Our results show that a history of urinary tract infection (UTI) was a significant (p = 0.013) risk factor for PFD as 32 (20%) of the participants reported a positive history of UTI. Though PFD is usually due to weak muscles, there is a type of PFD that occurs when the muscles are tight and overactive as it happens when there is an infection. With overactivity, the muscles become shortened, inflexible, and disrupt normal bladder, bowel, and sexual function leading to symptoms such as pain around the vulva and urethra, urinary frequency and urgency, as well as pain with urination [33]. Other symptoms of an overactive pelvic floor include constipation, pain with sex, or even bladder leakage [33]. This could be the possible reason for the significant association seen.

Interestingly, the number of years spent in the university was significantly (p = 0.03) associated with the prevalence of PFD with the majority of the participants being in the 1st and 4th years (32% and 33% respectively) though the reason for this is not really understood. Another significant factor was the height of the participants. A previous study had reported that a maternal height of < 160 cm and a weight of baby > 4 kg were significant risks for PFD [34]. However, the mean height of the participants in our study was 1.65 cm but since they all were Nulligravida, there could be other associated factors responsible for the significant association seen and this would necessitate further investigations.

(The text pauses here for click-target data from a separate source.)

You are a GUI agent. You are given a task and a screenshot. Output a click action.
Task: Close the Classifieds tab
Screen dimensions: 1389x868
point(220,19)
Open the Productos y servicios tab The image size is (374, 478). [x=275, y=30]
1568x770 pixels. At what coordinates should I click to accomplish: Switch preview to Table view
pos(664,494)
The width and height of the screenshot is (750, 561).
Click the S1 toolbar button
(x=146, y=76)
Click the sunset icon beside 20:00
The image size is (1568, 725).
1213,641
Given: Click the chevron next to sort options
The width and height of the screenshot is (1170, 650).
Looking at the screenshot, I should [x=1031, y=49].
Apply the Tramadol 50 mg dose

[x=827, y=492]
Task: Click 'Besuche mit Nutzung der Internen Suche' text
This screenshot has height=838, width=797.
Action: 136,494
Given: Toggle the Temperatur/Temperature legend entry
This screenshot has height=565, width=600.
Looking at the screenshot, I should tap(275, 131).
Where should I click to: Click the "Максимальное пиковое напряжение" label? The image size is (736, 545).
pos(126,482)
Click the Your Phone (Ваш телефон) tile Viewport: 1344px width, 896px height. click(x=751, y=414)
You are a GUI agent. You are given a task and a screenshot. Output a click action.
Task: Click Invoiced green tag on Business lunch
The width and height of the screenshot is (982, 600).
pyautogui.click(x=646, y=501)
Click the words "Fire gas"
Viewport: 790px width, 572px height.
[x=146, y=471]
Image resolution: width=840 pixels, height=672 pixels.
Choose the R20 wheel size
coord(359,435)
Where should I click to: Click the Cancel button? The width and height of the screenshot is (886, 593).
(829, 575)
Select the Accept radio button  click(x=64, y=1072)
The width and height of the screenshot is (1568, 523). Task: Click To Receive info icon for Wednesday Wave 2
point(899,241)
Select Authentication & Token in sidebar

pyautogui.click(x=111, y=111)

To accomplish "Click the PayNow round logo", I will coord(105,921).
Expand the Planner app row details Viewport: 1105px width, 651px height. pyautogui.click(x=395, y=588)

Another possible reason for the high prevalence of PFD in this population of young women is Childhood nocturnal enuresis (CNE). In a study conducted on nulliparous women, CNE was a significant predictor of a wide range of PFDs, indicating the possible existence of at least one common causal factor linking CNE to later PFDs in nulliparas aged 25–64 years [35]. Though the history of CNE was not obtained from the participants in our study, this could also have been a factor to consider and further studies need to be done to ascertain the association. It has also been established that some Endocrinopathies are related to the reduction of hormonal levels while others are related to an increase [36]. Thus, women with premature ovarian insufficiency (POI) characterized by hypoestrogenism and increased FSH levels and women with hyperandrogenism or other endocrine diseases such as hyperprolactinemia, may present different local hormone levels, though it is not certain if this hormonal micro-environment influences the female pelvic floor [36]. However, in a prior study, though not statistically significant, women with POI presented higher UI prevalence than control women and this may present a good model to understand whether hypoestrogenism may cause pelvic floor dysfunction [37]. On the other hand, however, it has been suggested that the hyperandrogenic state associated with polycystic ovary syndrome (PCOS) which is a heterogeneous disorder affecting young women, is a protective factor for pelvic floor muscles [38].

From the foregoing, it is seen that CNE and Endocrinopathies are other factors that could have been responsible for the high prevalence of PFD seen in this population of Nulligravida young women. In view of this, further studies are necessary to assess the impact of these factors on the pelvic floor so preventive measures against these young women developing PFD later in life can be put in place. These include education and lifestyle modifications such as proper lifting and coughing techniques.

Conclusion

The findings from this study show a high prevalence of fecal and urinary dysfunction, and a low prevalence of sexual dysfunction and pelvic organ prolapse among Nulligravida students, with non-participation in sports and a history of urinary tract infections being the main significant risk factors.